The problem
Update the lines from the one with "At what (x,y)" to the one with "Looking at the" by replacing "coordinate pair" with "tuple", changing nothing else, and return only those lines without the pictures.

[START Record excerpts]

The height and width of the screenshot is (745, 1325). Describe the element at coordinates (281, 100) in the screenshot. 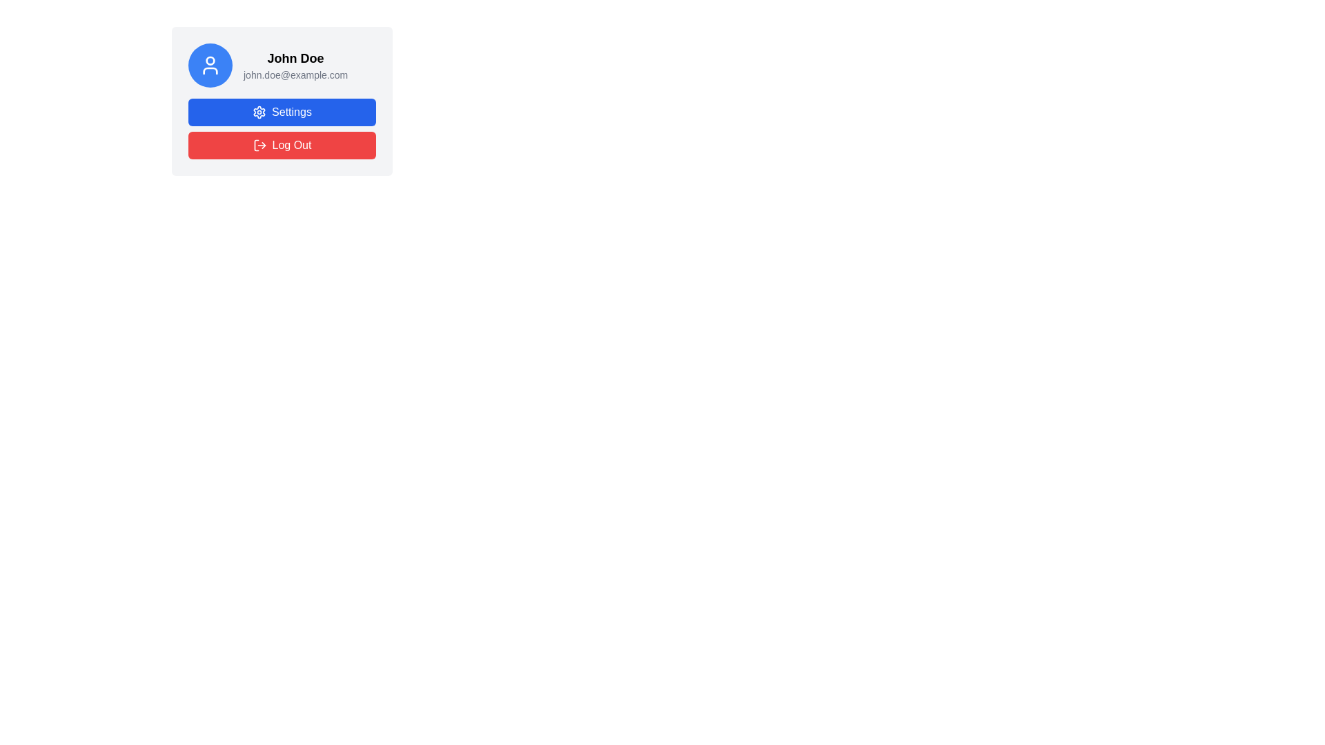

[END Record excerpts]
[START Record excerpts]

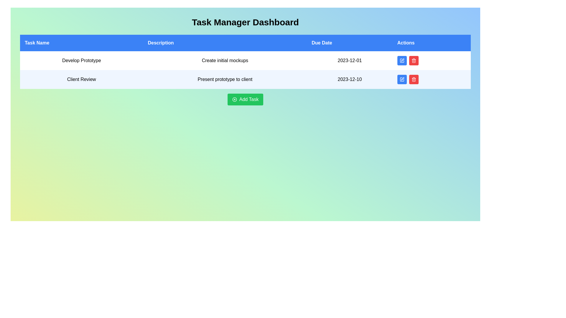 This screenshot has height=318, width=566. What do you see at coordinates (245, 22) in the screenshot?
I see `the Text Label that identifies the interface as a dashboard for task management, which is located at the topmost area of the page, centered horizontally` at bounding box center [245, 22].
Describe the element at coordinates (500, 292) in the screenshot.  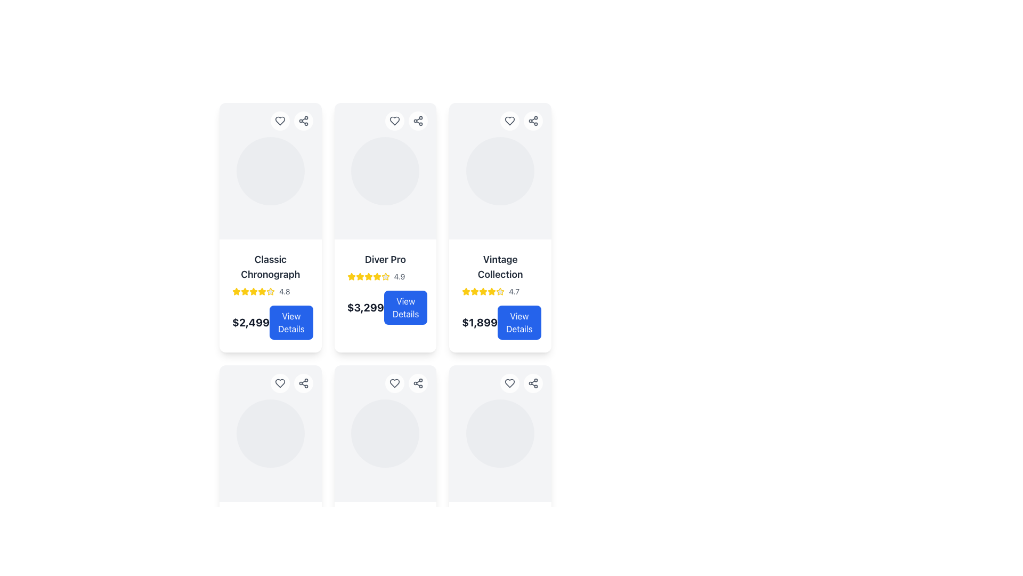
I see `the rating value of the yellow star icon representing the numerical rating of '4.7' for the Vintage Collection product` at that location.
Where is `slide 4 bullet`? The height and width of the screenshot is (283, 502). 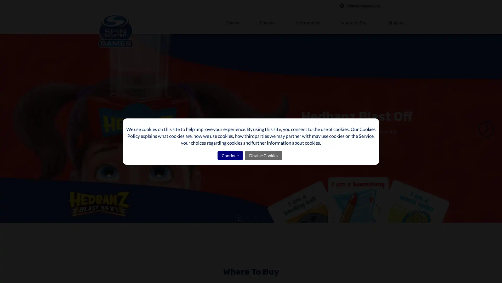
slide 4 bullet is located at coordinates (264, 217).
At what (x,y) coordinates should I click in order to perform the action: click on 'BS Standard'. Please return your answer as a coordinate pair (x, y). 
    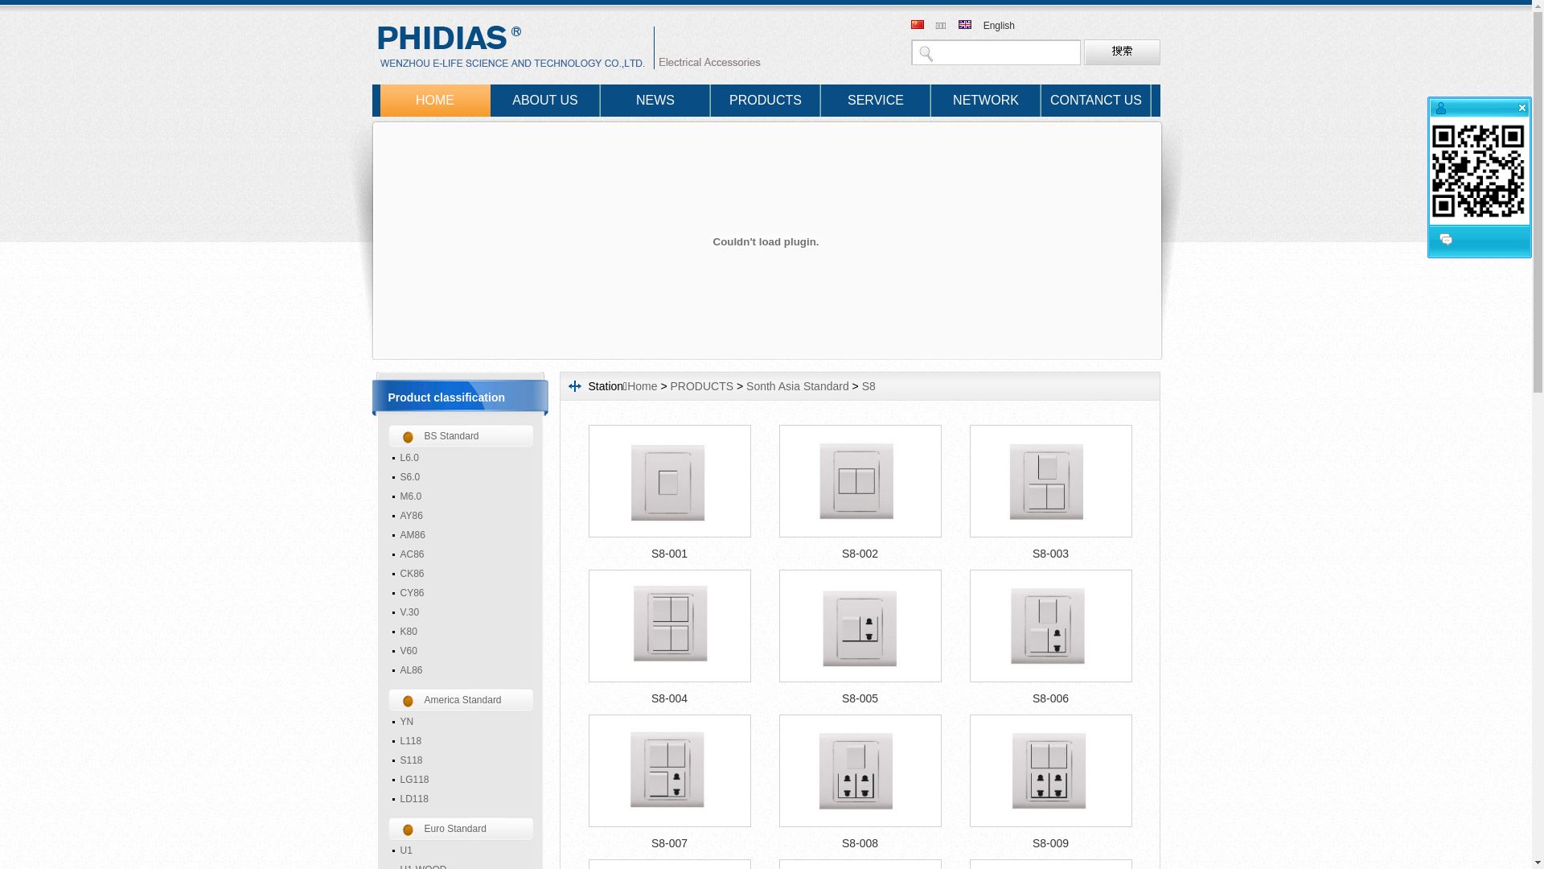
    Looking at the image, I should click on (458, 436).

[END Record excerpts]

Exercise answer
At what (x,y) coordinates should I click in order to perform the action: click on 'BS Standard'. Please return your answer as a tuple (x, y). 
    Looking at the image, I should click on (458, 436).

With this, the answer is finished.